Huit entrepreneurs s'associent pour remédier au dépôt de bilan d'un promoteur

Baisser les bras suite au dépôt de bilan d'un promoteur, une fatalité ? Huit PME arrageoises viennent de démontrer avec succès le contraire. Ainsi, lorsque la SCI Minelle, filiale du promoteur immobilier Europanord, a déposé son bilan en juin 2000, son passif atteignait environ 5 millions d'euros (32,8 millions de francs). Le projet était sain, la moitié des appartements avaient été commercialisés, mais Europanord avait utilisé pour d'autres sociétés les créances bancaires mises en place pour financer le chantier. Les deux tiers des travaux avaient été réalisés, et les entreprises avaient déjà encaissé un tiers du montant total (6,86 millions d'euros, soit 45 millions de francs), mais il en restait un tiers à régler, et la même proportion en prestations à effectuer. Dans un scénario classique, la SCI aurait été liquidée, son opération cédée à bas prix et les entrepreneurs, créanciers chirographaires, n'auraient rien touché ou presque. A Arras, ils sont donc montés au créneau pour mener le projet à son terme et limiter les pertes. Après le dépôt de bilan, ils se sont retrouvés à la Fédération du bâtiment. Un avocat leur a expliqué comment présenter leurs créances et en a regroupé une partie.

Hervé Oudar, directeur général de Holbat (entreprise générale), et Pascal Pawlaczyk, gérant de l'entreprise de peinture Saudemont, se sont fait nommer contrôleurs. Selon Me Weppe, l'avocat arrageois qui les a assistés, «cette démarche, qui positionne les créanciers en position de partie jointe à la procédure, a l'avantage d'ouvrir l'accès à toutes les audiences et à toutes les informations». Les deux ambassadeurs du groupement ont ainsi pu prendre connaissance de l'audit du cabinet Argos Bâtiment Conseil, montrant la viabilité du projet. Pour éviter une cession qui aurait ouvert la voie aux surenchères, ils décident de proposer un plan de redressement par continuation.

Holbat, Saudemont et six entreprises (Legrand, SGEE, Numéro Bis, Cannata, Roos et Deneuville) ont créé une nouvelle entité juridique, la société Nouvelle Minelle, dont ils sont chacun actionnaires proportionnellement au montant de leur créance.

Pour poursuivre l'activité de l'ancienne SCI, les entrepreneurs devaient reprendre son passif, eux-mêmes étant prêts à ne recouvrer que 30% de leurs créances.
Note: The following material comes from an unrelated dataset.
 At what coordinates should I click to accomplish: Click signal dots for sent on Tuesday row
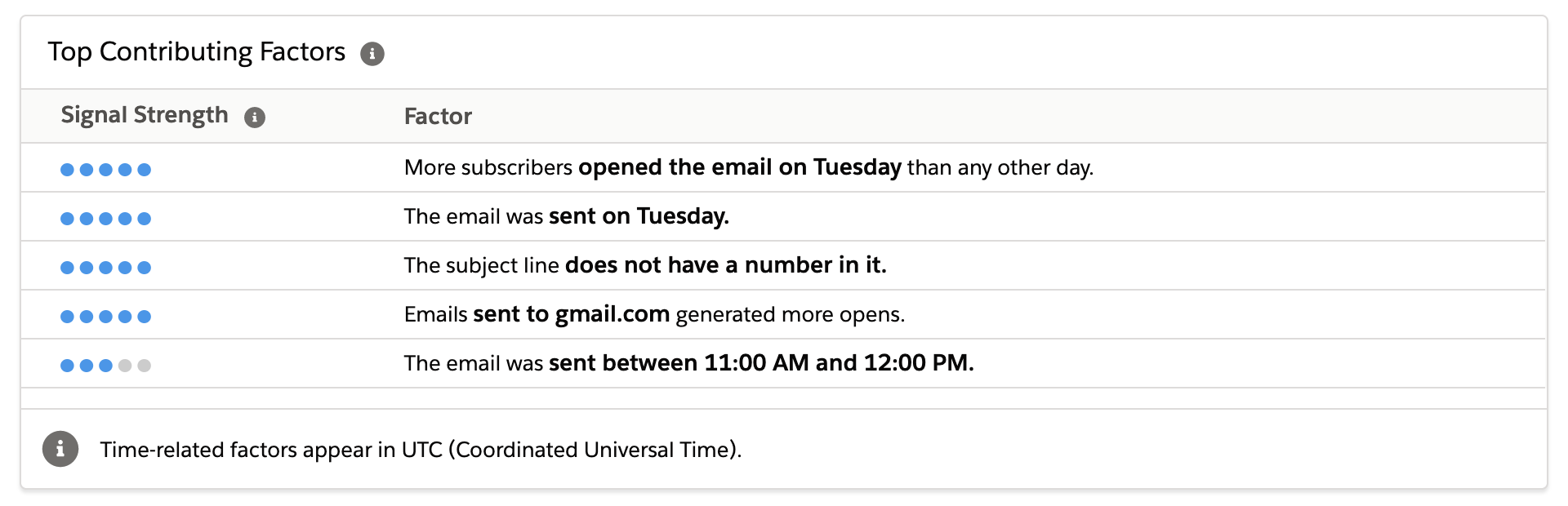(x=105, y=219)
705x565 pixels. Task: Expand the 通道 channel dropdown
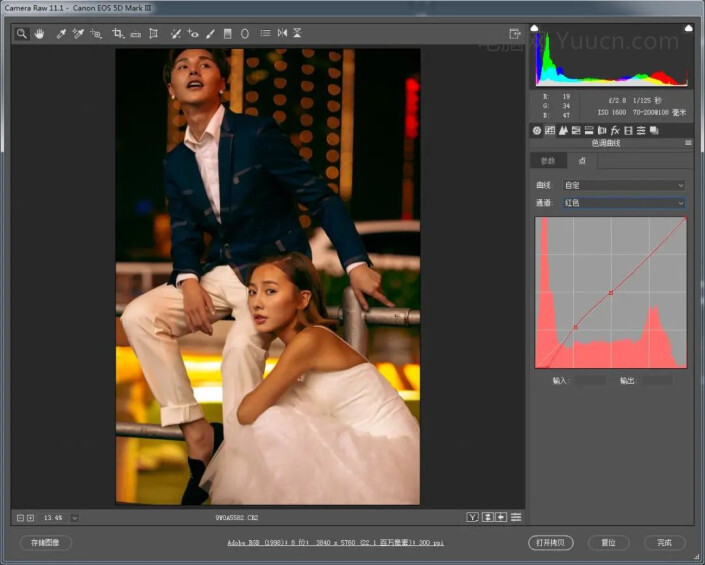624,203
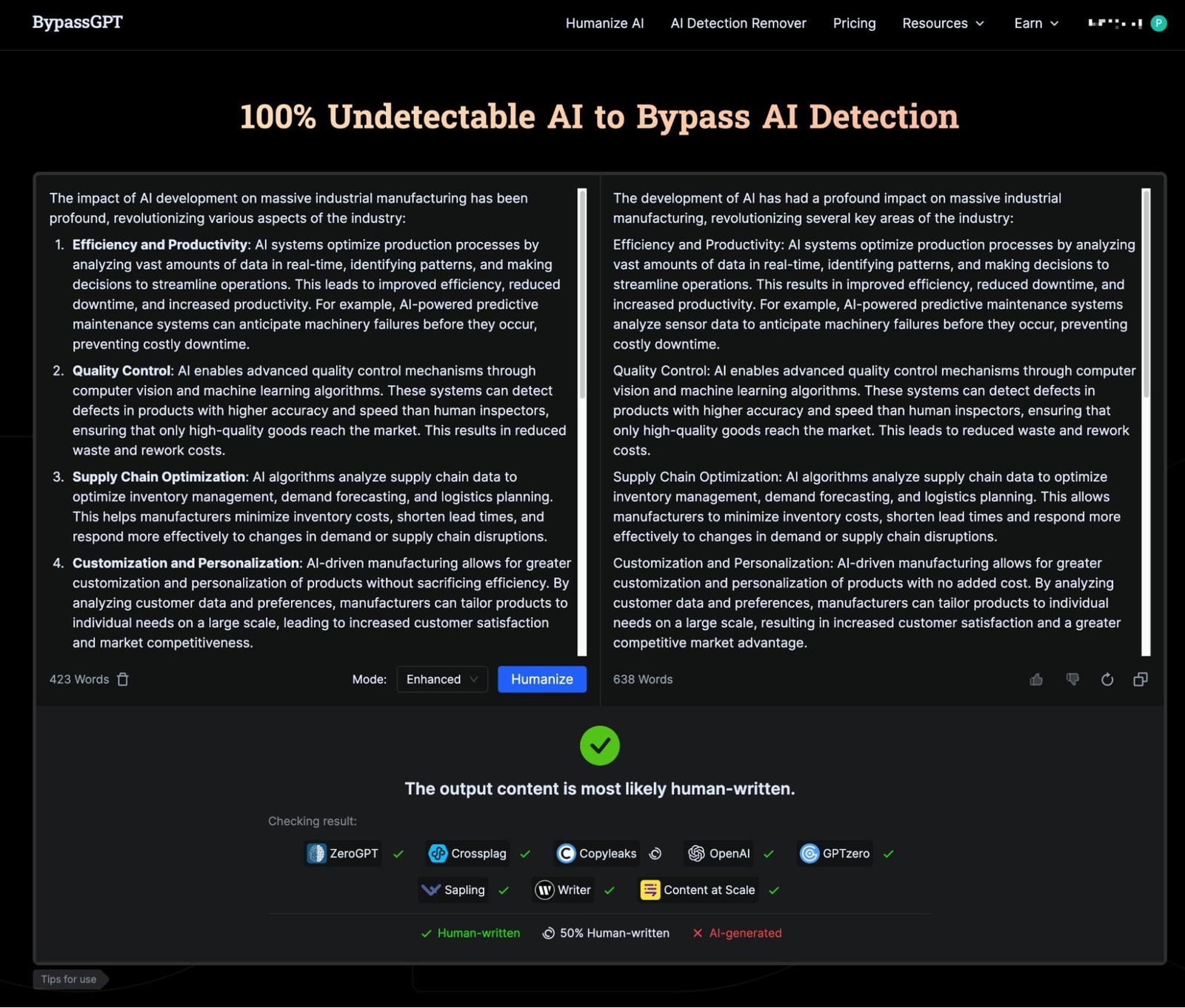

Une négociation bien menée avec les banques a permis de ramener le volume des créances bancaires à reprendre de 290 000 à 168 000 euros.

Enfin, le Groupe Hainault Immobilier (GHI) a joué un rôle décisif. Le bailleur social, qui avait déjà acheté 32 logements, a accepté d'acquérir une deuxième tranche de 37 logements. Cette opération, assurant un apport de trésorerie essentiel pour la relance du chantier, ne laissait que 12 appartements à commercialiser par les nouveaux opérateurs.

Le tribunal de commerce a donné son feu vert en mars, et les travaux ont repris à marche forcée (vendus aux particuliers dans le cadre de l'amendement Périssol, les appartements devaient être terminés en juillet). La dernière tranche sera bouclée à la fin de l'année.

Les entrepreneurs ont tiré un enseignement de leur expérience : désormais, ils demandent aux maîtres d'ouvrage privés de leur fournir, comme la loi l'impose, des garanties de paiement pour tout marché supérieur à 12 000 euros.

PHOTO : HERVE OUDAR, directeur général de l'entreprise générale Holbat (à droite), et Pascal Pawlaczyk, gérant de l'entreprise de peinture Saudemont, ont créé, avec six autres entreprises nordistes, une nouvelle société afin de pouvoir poursuivre leur chantier de construction de 104 logements.